Distbackup uses argcomplete to assist with tab completion in your shell. To enable it (for bash), run:

mkdir -p ~/.local/share/bash-completion/completions/
register-python-argcomplete --shell bash dsb > ~/.local/share/bash-completion/completions/dsb

Argcomplete also supports tcsh and fish. Run register-python-argcomplete --help for more info.

How it works

Distbackup maintains a database (SQLite) which contains metadata about every file in the source set, including its name, last modified date, and a SHA256 hash of its contents. The hash is then used to uniquely identify an "object", which is then copied to one or more backup disks, along with a copy of the database itself. The files on this backup disk are stored only by their hash, so a restore requires reading the database to reconstruct the original file structure.

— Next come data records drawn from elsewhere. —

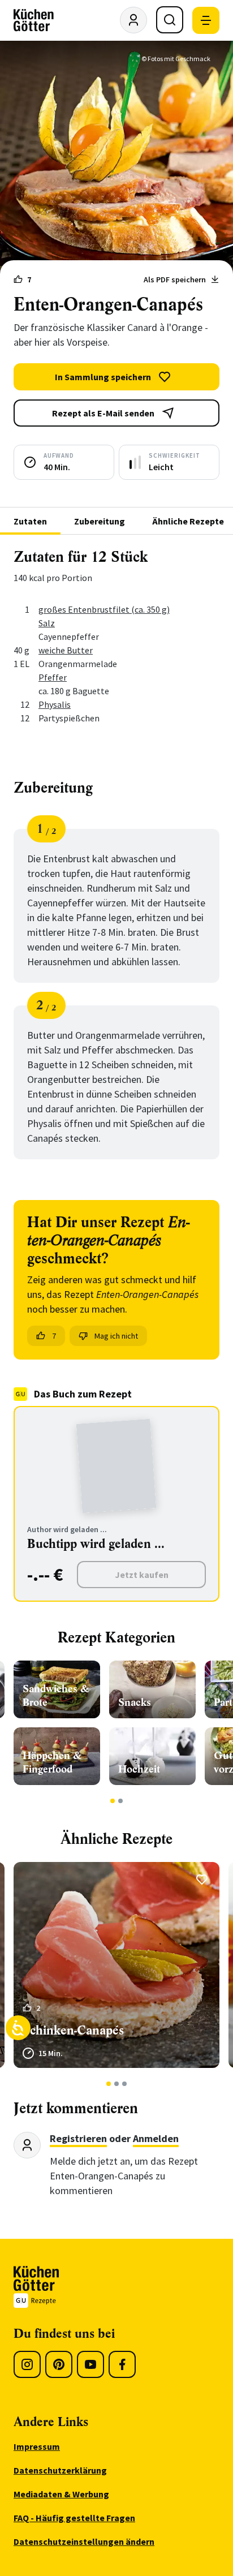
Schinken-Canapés (73, 2030)
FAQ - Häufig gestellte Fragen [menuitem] (74, 2517)
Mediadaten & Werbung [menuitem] (61, 2494)
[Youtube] (90, 2364)
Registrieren (78, 2138)
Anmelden (156, 2138)
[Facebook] (122, 2364)
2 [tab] (121, 1801)
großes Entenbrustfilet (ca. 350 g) (104, 609)
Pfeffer (52, 677)
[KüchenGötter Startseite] (34, 20)
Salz (46, 623)
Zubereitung (99, 521)
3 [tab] (125, 2084)
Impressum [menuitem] (37, 2446)
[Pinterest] (58, 2364)
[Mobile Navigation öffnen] (205, 20)
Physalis (54, 704)
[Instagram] (27, 2364)
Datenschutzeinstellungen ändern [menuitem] (84, 2541)
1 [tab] (113, 1801)
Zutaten (30, 521)
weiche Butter (65, 650)
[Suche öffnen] (169, 19)
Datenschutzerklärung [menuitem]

The file structure on the backup disk looks like this:

├── distbackup-disk.json
├── distbackup.sqlite
├── distbackup-objects
│   ├── 000
│   │   ├── 0005e3d2a9216a465148b424de67297ad5ce65b95289294f3ef53c856ca55088
│   │   └── 000c00bad31d126b054c6ec7f3e02b27c0f9a4d579f987d3c4f879cee1bacb81
│   ├── 004
│   │   ├── 0046066f500854ebc1eb5d679a7164235de42efdf4dfbacff70d9bdb5a2d65db
│   │   └── 004cf775fda2783974afc1599c33b77228f04f7c053760f4a9552927207a064e
│   ├── 007
│   │   ├── 00702164a628a9e65266f4aafec2e1faebc42f0cc2145408a74c3feae39bef6d
│   │   └── 0077c553ae28326ef59c06e3743a6ddf5e046d9482eb9becfa8e06ff5bd37e2e
│   ├── 008
│   │   └── 0083cc2e1d1d989795d02aa47d4dd42b9f90b644d025cece0ab3c953b3a4fa09
.
.
.

Since objects are identified by their hash, their contents are immutable. This means that if a source file changes, it will have a new hash and therefore refer to a new object.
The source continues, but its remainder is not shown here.